9.6. A 'Court' can pass necessary and appropriate order for ensuring that complete justice is done and/or to ensure that a person is not deprived of right of hearing, if it is established that:-
(a) the delay is not caused on account of sheer negligence on part of the applicant- petitioner or plaintiff;
(b) conjointly it is also established that the applicant or petitioner or plaintiff has shown due diligence to prosecute available remedy without being indolent or negligent;
(c) if the applicant or petitioner or plaintiff can establish and satisfy the Court that he could not prosecute the remedy within the prescribed time limit due to circumstances beyond his control and there is satisfactory explanation and sufficient cause to condone delay;
(d) it is also shown to the prima-facie satisfaction of the Court that the applicant or petitioner or plaintiff has reasonably good case and possibility of success,
(e) the length of delay or conduct of the applicant do not amount to waiver of the right;
(f) the applicant can establish substantial compliance of pre-condition and thereby the applicant could establish that he has not been negligent or indolent, then a “Court”, in exercise of power under Section 5 of Limitation Act and in accordance with said provision or in exercise of the discretionary jurisdiction under Article 226 of the Constitution this Court can condone the delay and direct the authority to consider the application or appeal on merits.
10. The above mentioned instances are illustrative and not exhaustive. There could be other germane, compelling, just and equitable reasons and justification to condone delay, for which any straight jacket formula cannot be laid down and it will mostly depend on length of delay and the steps taken by the applicant in the meanwhile i.e. applicant's conduct in the interregnum, the bonafides of the applicant i.e. the intention is not to frustrate the opponent or to merely delay the proceedings in given set of facts and circumstances.
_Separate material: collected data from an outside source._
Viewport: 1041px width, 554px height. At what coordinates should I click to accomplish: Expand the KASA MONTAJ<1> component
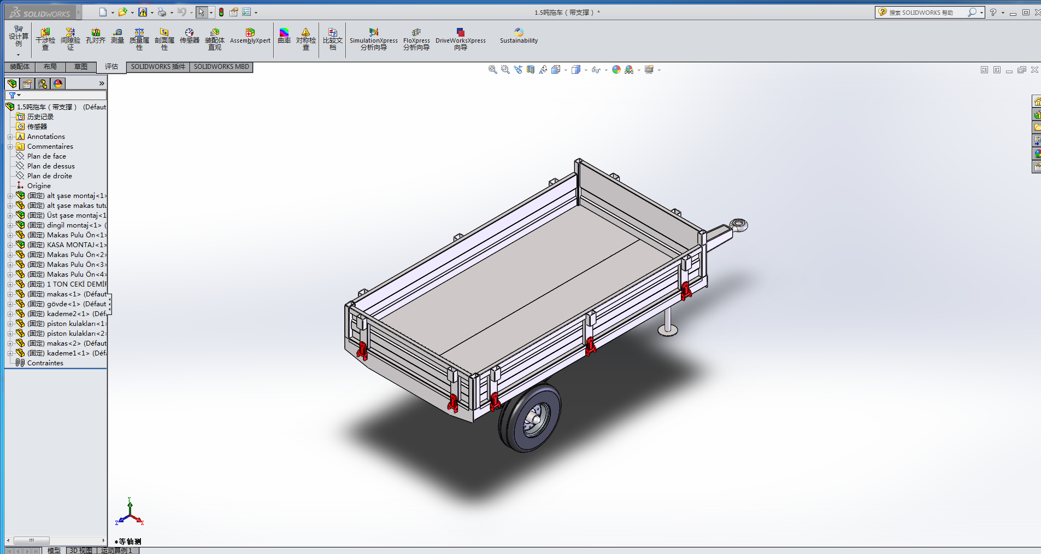(x=10, y=245)
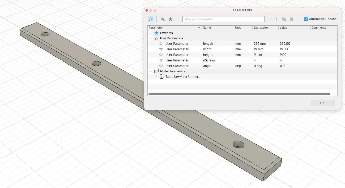345x188 pixels.
Task: Star the angle parameter row
Action: [161, 66]
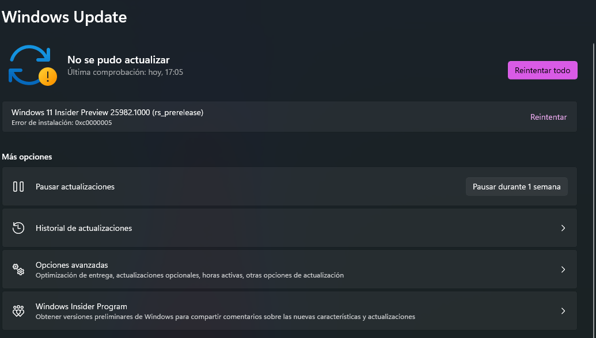
Task: Click the pause bars icon
Action: [x=18, y=187]
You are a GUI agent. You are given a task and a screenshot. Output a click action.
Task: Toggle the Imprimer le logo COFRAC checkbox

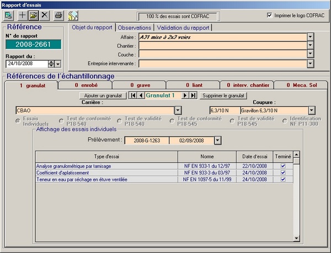pyautogui.click(x=269, y=15)
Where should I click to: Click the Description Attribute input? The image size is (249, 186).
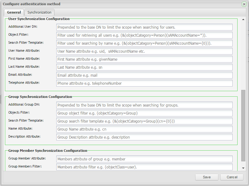coord(144,137)
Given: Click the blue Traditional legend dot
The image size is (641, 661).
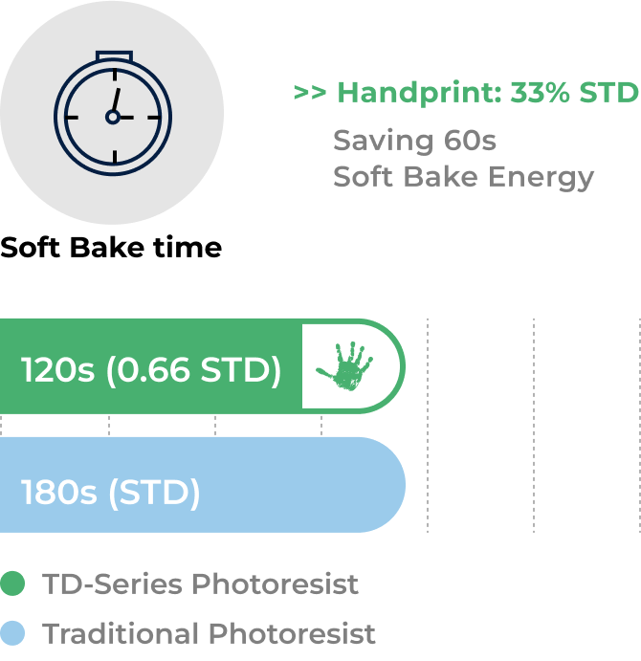Looking at the screenshot, I should [x=12, y=633].
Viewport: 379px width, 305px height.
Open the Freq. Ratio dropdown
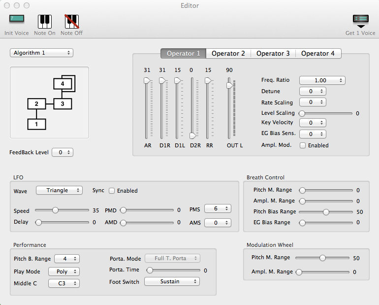[322, 80]
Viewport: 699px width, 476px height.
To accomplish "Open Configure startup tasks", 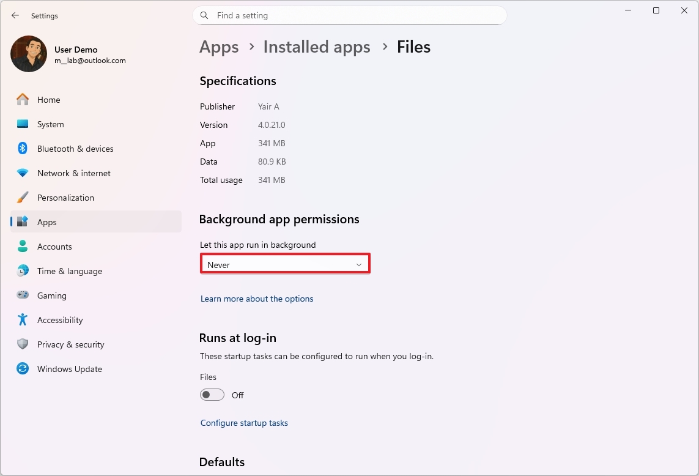I will pos(244,422).
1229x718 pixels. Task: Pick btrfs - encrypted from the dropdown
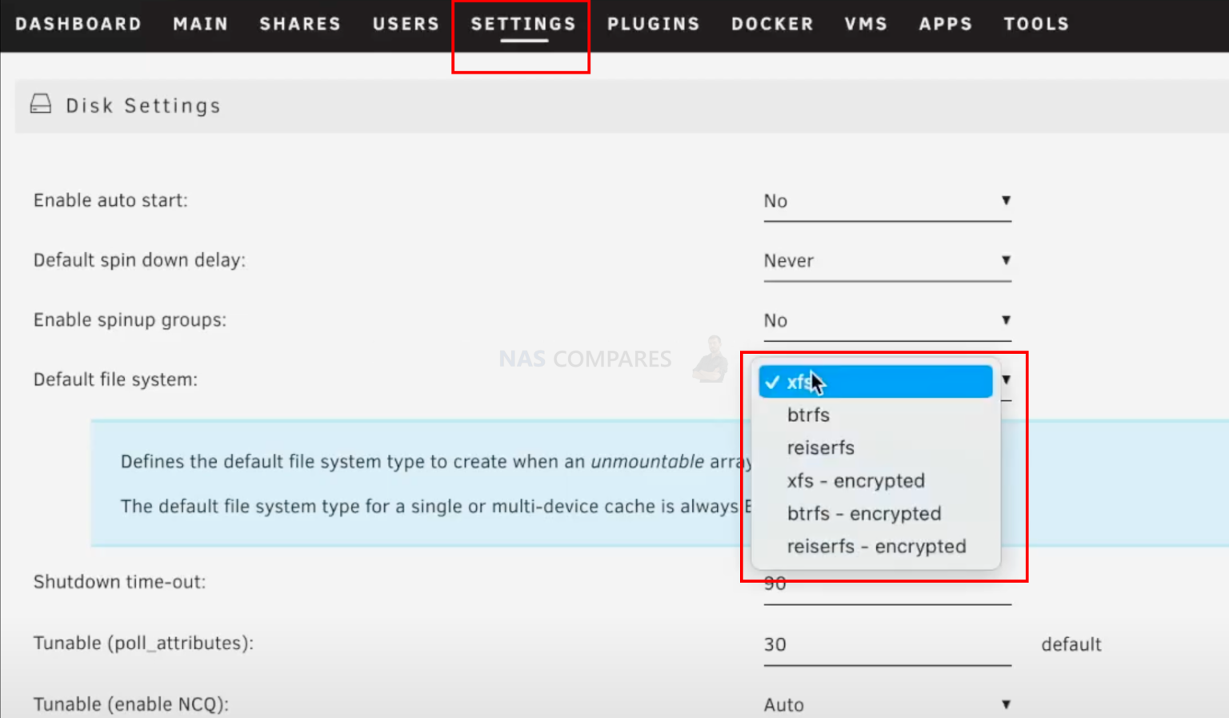864,513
11. Now, therefore, the question which arises in present petition is as to whether the petitioner should be deprived of opportunity of hearing before the Appellate Authority on the ground that the petitioner failed to file memo of appeal within 90 days.
11.1. If the petitioner's request is granted then any right of the opponent will not be irreversibly and adversely affected. In such circumstances, there is no strong and justifiable reason to deny opportunity of hearing to the petitioner.
11.2. Besides this, it is, ordinarily, considered preferable to decide an application or case on merits unless it is shown that the delay was intentional and/or the delay occurred on account of negligence on part of the applicant/plaintiff/appellant or in the interregnum any other or further equities (including third party rights) are created and/or any right accrued in favour of the opponent would be adversely affected if delay is condoned.
11.3. In present case, however, it appears that if the delay is condoned and the concerned authority is directed to decide the petitioner's application on its own merits and in accordance with relevant and applicable provisions as well as settled legal position, then any prejudice will not be caused to the concerned authorities, more particularly when the petitioner has, in response to the Court's query, declared his readiness to deposit further 25% of the amount determined vide order dated 18.07.2011.
12. The compliance of the pre- requirement/condition precedent prescribed under Section 53 of the Act is not in dispute. The petitioner has claimed that it has reasonably good case on merits and has also good chance for succeeding before the Appellate Authority.
13. It is true that the right of appeal is not an absolute right nor essential part or component or ingredient of natural justice, compliance of which must be ensured even by quasi judicial authority. However, as mentioned above, there may be cases and circumstances in which the aggrieved party may not be in position to challenge the order of adjudicating authority within the prescribed period of limitation due to compelling reasons or circumstances beyond control of the aggrieved party.
13.1. In present case, the action of depositing 25% of the determined amount establishes that the petitioner felt aggrieved by the order and he had the intention to challenge the order. The said action demonstrates and establishes that he was not negligent in taking steps for challenging the order by which he felt aggrieved. Furthermore delay of 1 day caused in submitting the memo cannot be termed as inordinate or unreasonable or sheer negligence.
14. In present case, it cannot be said, in facts and circumstances of present case, that if the competent authority is directed to hear and decide the appeal on merits then any loss or damage will be caused to the respondent State. It also appears that considering the fact that the delay caused in filing the appeal is relatively short span (1 day) and considering that the condition precedent is complied with (i.e. of depositing the amount in question in accordance with the procedure and time prescribed under Section 53 of the Act) the request of the petitioner to condone delay may be accepted and granted in exercise of equitable and discretionary jurisdiction under Article 226 of the Constitution of India.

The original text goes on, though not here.